Sunday, April 29, 2018

The creation of racism

I believe categorizing people into “us” and “them” is a natural human instinct, but racism is not. Racism was created. When my children have asked me where it came from, I have always told them that slavery caused racism. In scale and brutality, American slavery was unlike anything the world had seen. But European slave traders and American planters still had to look at themselves in the mirror every day. Because they couldn’t bear to face the evilness of their own actions, they created the myth of racial superiority to justify their actions.

If something was created, that means there was a time before it existed. That’s kind of an obvious point, but I had never really thought about the time before American racism existed and about how it was brought into being. Recently I’ve been reading a lot about that time. It’s a very specific time and place – a few decades beginning in 1620 in the English colonies of Virginia and Maryland. I’m learning about the very first time the word “white” was used in law in North America to describe a group of people – in Maryland in 1681.

Before there were “white” people, there were English, Irish, Africans, and Indians; “civilized” people and “savages”; Christians and “heathens”; free people, tenants, and bonded laborers. These were all categories of “us” and “them” and it cannot be overstated how much life SUCKED for almost everyone. A few English landowners grew rich and everyone else struggled to survive and often didn’t.  I am not romanticizing this as an egalitarian society. But in the time before racism, the categories were different, and an Irish bonded laborer aligned himself with an African bonded laborer, not with an English landowner. Before the creation of “white” people, Africans and Europeans in Virginia and Maryland shared experiences of servitude and land ownership, married each other, voted at similar rates, and were treated similarly (mostly poorly) by the law.

During Bacon’s Rebellion in 1676, European and African laborers united against the ruling class (to hasten the theft of native land - again, not romanticizing). To prevent these kinds of rebellions from continuing, the English elite made a conscious and deliberate decision to create the category of “white” and the myth of white racial superiority. It is this consciousness and deliberateness that is new information to me. In the mid and late 17th century, the colonial assemblies of Virginia and Maryland passed law after law establishing different treatment for Europeans and Africans in owning bond laborers, manumission, owning livestock, marriage, holding public office, voting, serving in militias, owning weapons, and punishments for transgressions. They then required parish clerks to read these laws aloud in church once every spring and fall, and sheriffs to read them aloud in courthouses during the June or July terms of court. Historian Theodore Allen writes, “We must conclude that the general public was regularly and systematically subjected to official white-supremacist agitation. It was to be drummed into the minds of the people… thus was the ‘white race’ invented.”

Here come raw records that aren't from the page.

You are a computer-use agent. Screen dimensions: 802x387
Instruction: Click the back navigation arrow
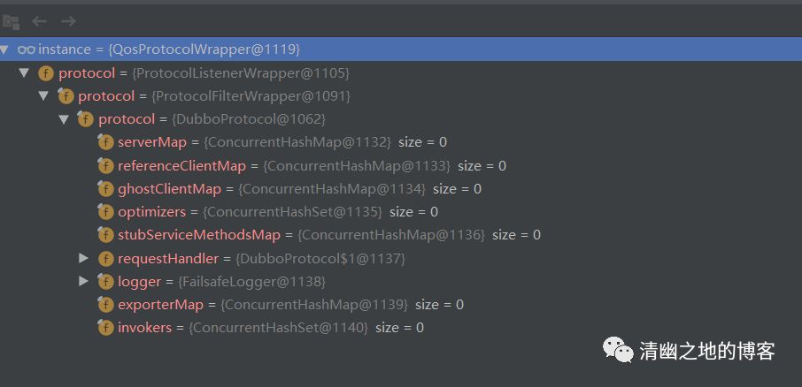39,21
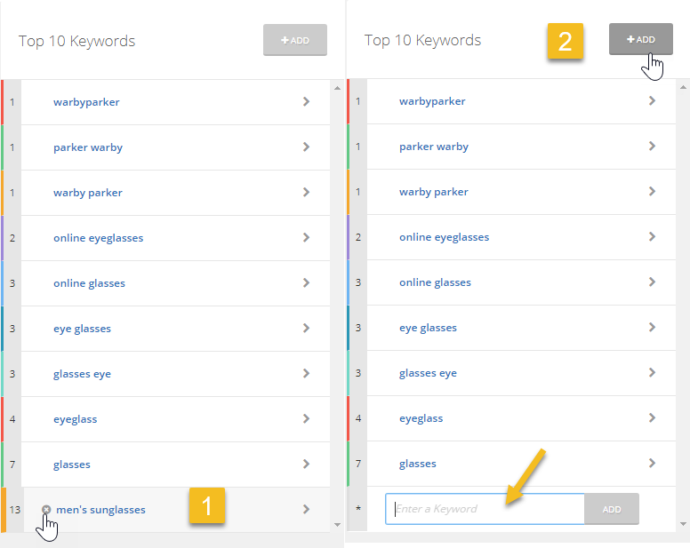Expand warbyparker chevron in left panel
Viewport: 690px width, 548px height.
point(306,101)
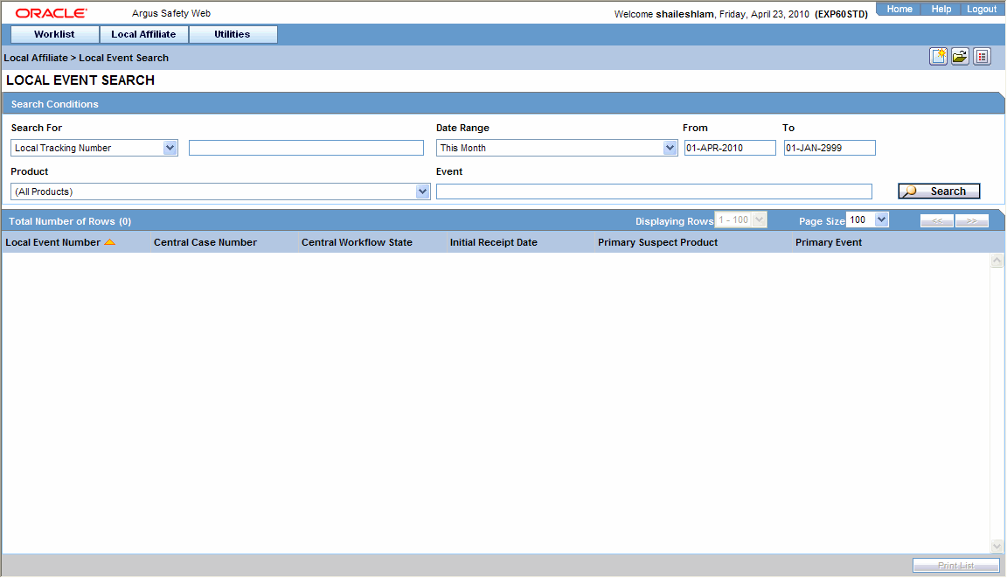Select the list view icon near the toolbar
Image resolution: width=1007 pixels, height=578 pixels.
point(982,55)
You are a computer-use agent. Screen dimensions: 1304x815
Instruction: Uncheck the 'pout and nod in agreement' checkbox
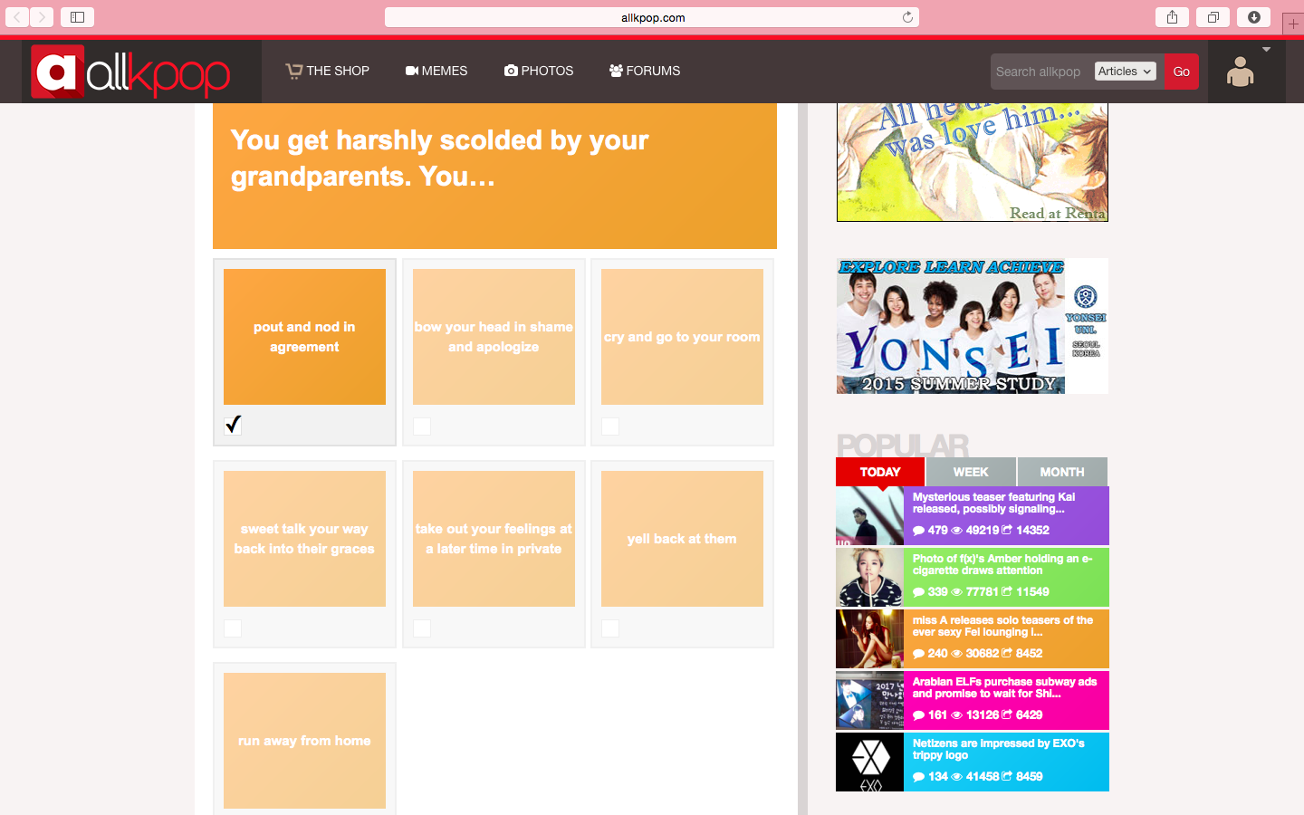[x=233, y=425]
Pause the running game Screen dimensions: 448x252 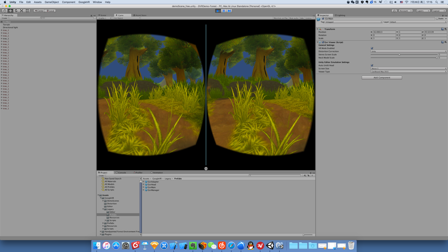[224, 11]
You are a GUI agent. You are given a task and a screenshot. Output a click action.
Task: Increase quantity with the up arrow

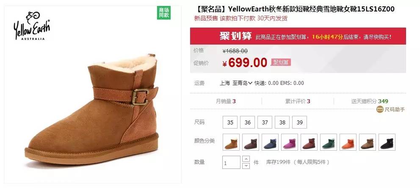pos(246,159)
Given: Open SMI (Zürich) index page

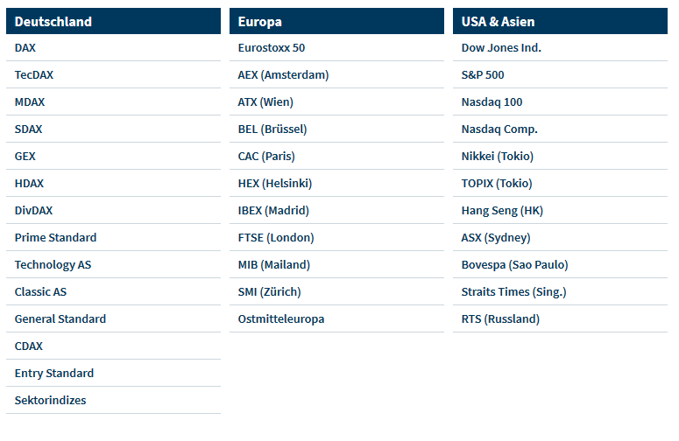Looking at the screenshot, I should coord(269,292).
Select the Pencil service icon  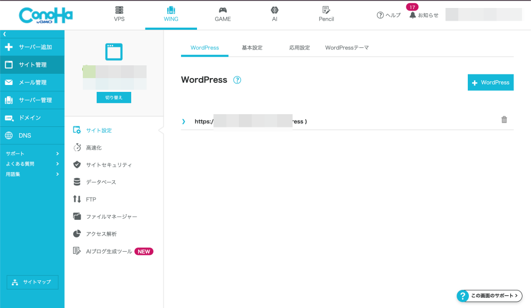[326, 10]
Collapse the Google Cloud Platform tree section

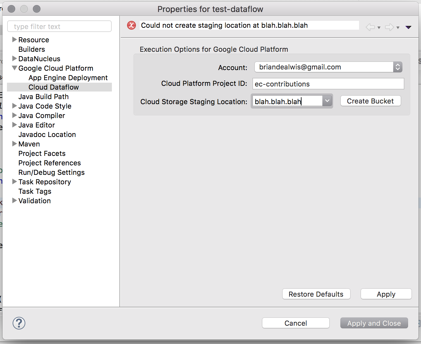point(14,68)
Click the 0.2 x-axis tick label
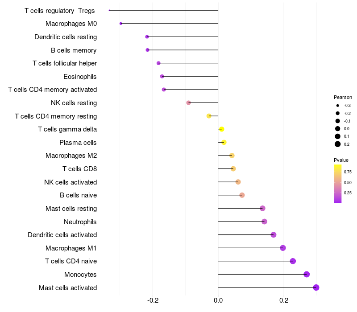 coord(284,300)
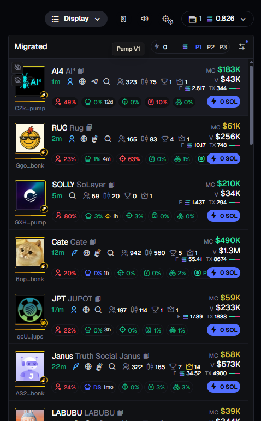Image resolution: width=261 pixels, height=421 pixels.
Task: Click the quick buy amount input field
Action: 171,47
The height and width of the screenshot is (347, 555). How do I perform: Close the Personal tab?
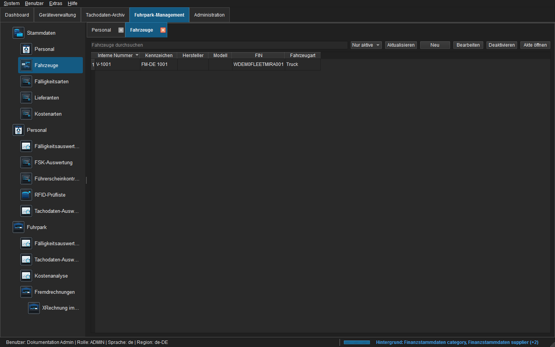coord(121,30)
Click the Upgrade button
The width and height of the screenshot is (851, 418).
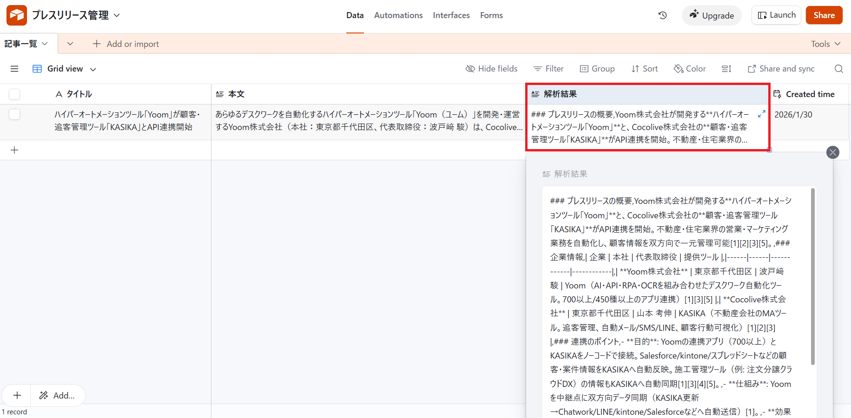tap(711, 15)
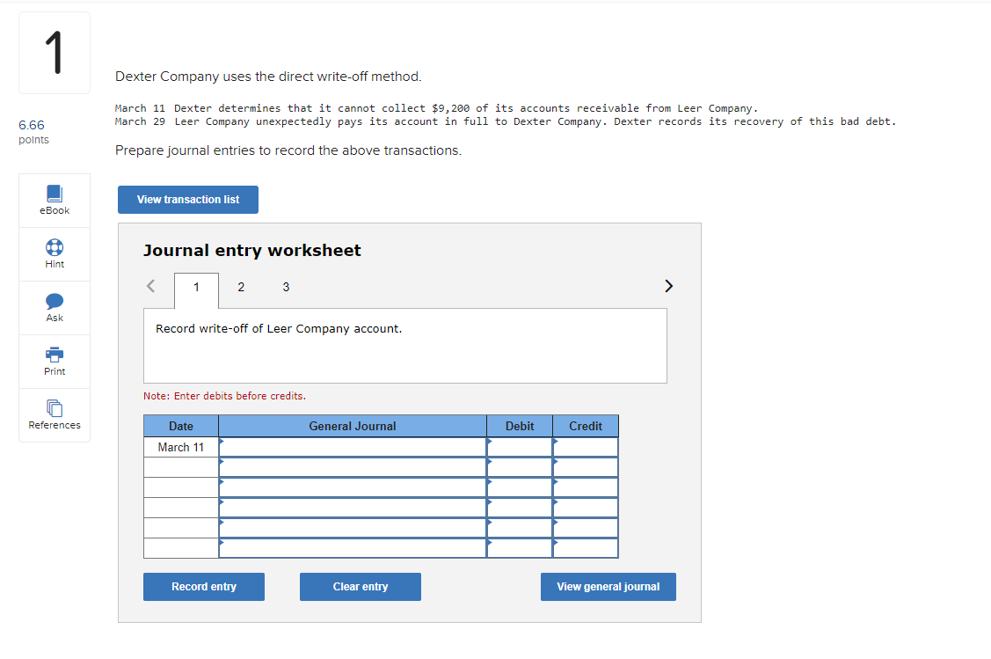Click the left chevron to go back
Viewport: 991px width, 659px height.
pyautogui.click(x=150, y=286)
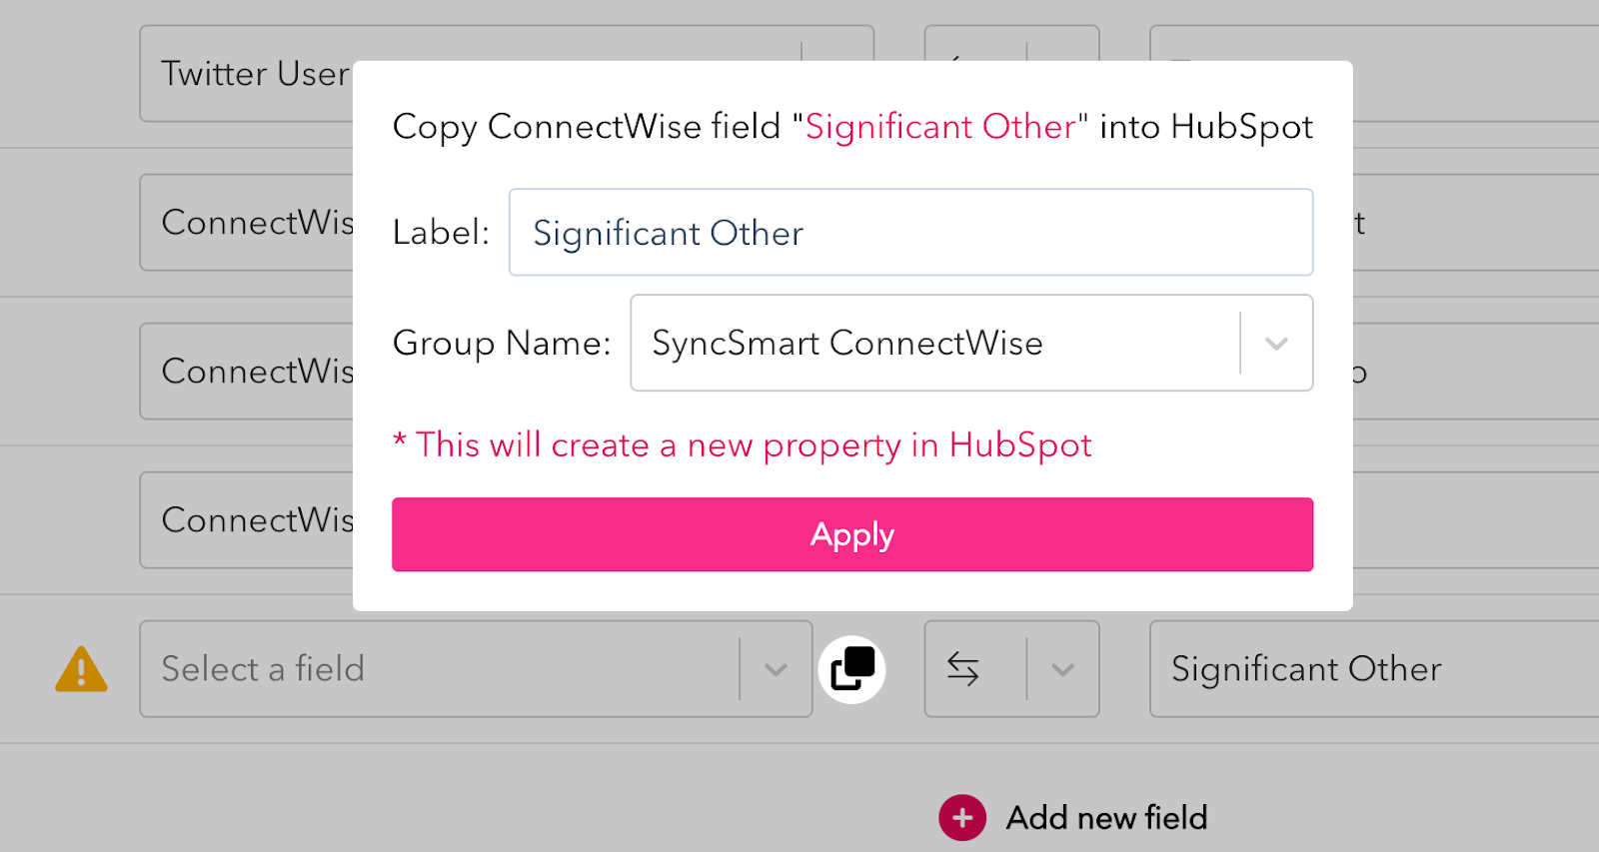1599x852 pixels.
Task: Click the "Select a field" placeholder text
Action: (263, 669)
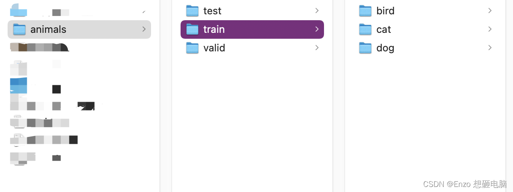Click the dog folder icon
Image resolution: width=513 pixels, height=192 pixels.
coord(365,48)
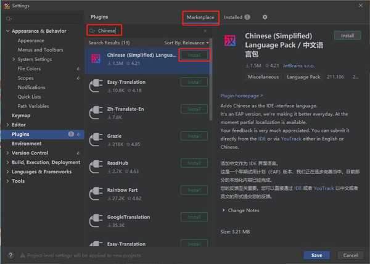Open the Sort By: Relevance dropdown

point(186,43)
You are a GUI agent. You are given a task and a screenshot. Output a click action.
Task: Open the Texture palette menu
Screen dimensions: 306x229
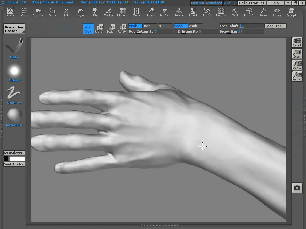tap(221, 12)
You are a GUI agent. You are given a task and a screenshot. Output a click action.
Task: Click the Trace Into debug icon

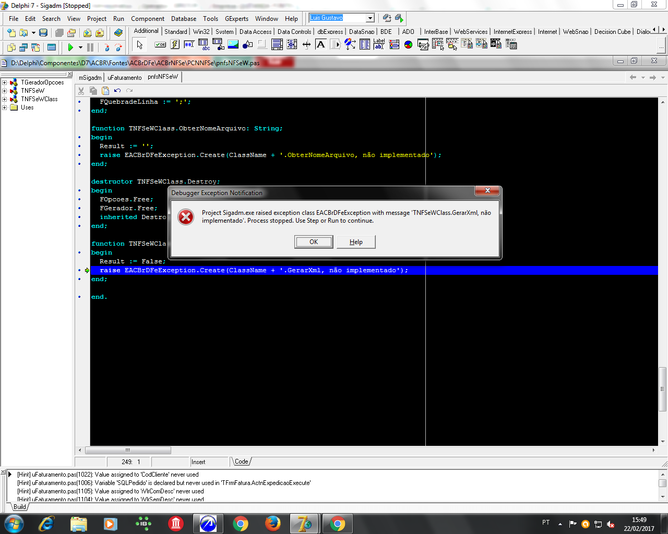tap(107, 47)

I realize, as I learn this history, that I have participated in a “great forgetting.” Even though I knew race was an invented social category and I could put the creation of racism into its historical context for my children, somehow I had never thought about the details. Realizing this makes me feel horrified at how successful the myth of white supremacy has been. But it also makes me slightly hopeful. If many of us have forgotten, maybe we can collectively try to remember. Life in the English colonies in the mid 17th century was brutal and oppressive, but “white” and “black” people lived and worked and resisted together with little awareness of our current racial divisions. That image, that knowledge that it happened, helps me visualize a world where it will happen again.

Monday, April 23, 2018

Talking to kids about race and racism

There are many great articles about the importance of talking to children about race and racism. Posting some links here, primarily aimed at White parents:

Are We Raising Racists? "White children are exposed to racism daily. If we parents don’t point it out, show how it works and teach why it is false, over time our children are more likely to accept racist messages at face value. When they see racial inequality — when the only doctors or teachers they see are white, or fewer kids in accelerated classes are black, for example — they won’t blame racism. Instead, they’ll blame people of color for somehow falling short."

Color-Blindness as Intellectual ChildAbuse: Raising Anti-Racist Kids in an Unequal Society “You know the explanation… Anyone can make it if they try.’ Problem being, when we teach kids this — the cornerstone of our secular gospel — and then they look around, noticing in the process that some have not made it to the extent others have, what do they then conclude? And can we be surprised when that conclusion might be one that serves to rationalize racial and economic inequities? To make them natural, normal, the result of some groups merely being better and others worse, some smarter and others less so, some harder working and others lazy?"

Your 5-year-old is already racially biased. Here’s what you can do about it. "The crucial question isn’t 'Why bring issues of racial, ethnic, religious and other kinds of bias into our schools?' It’s 'how do we constructively engage the harmful biases we know pervade our schools and just about everywhere else? And what can we do to shape our children’s racial attitudes before and as they emerge?'"

What White Children Need to Know About Race “Because white students receive color-blind messages, they come to believe that merely talking about race is racist and, therefore, something that should be avoided. Students need to learn that there’s a vast difference between talking about race and being racist. Racial talk leads to greater racial understanding and helps undermine the power of racist laws, structures, and traditions.”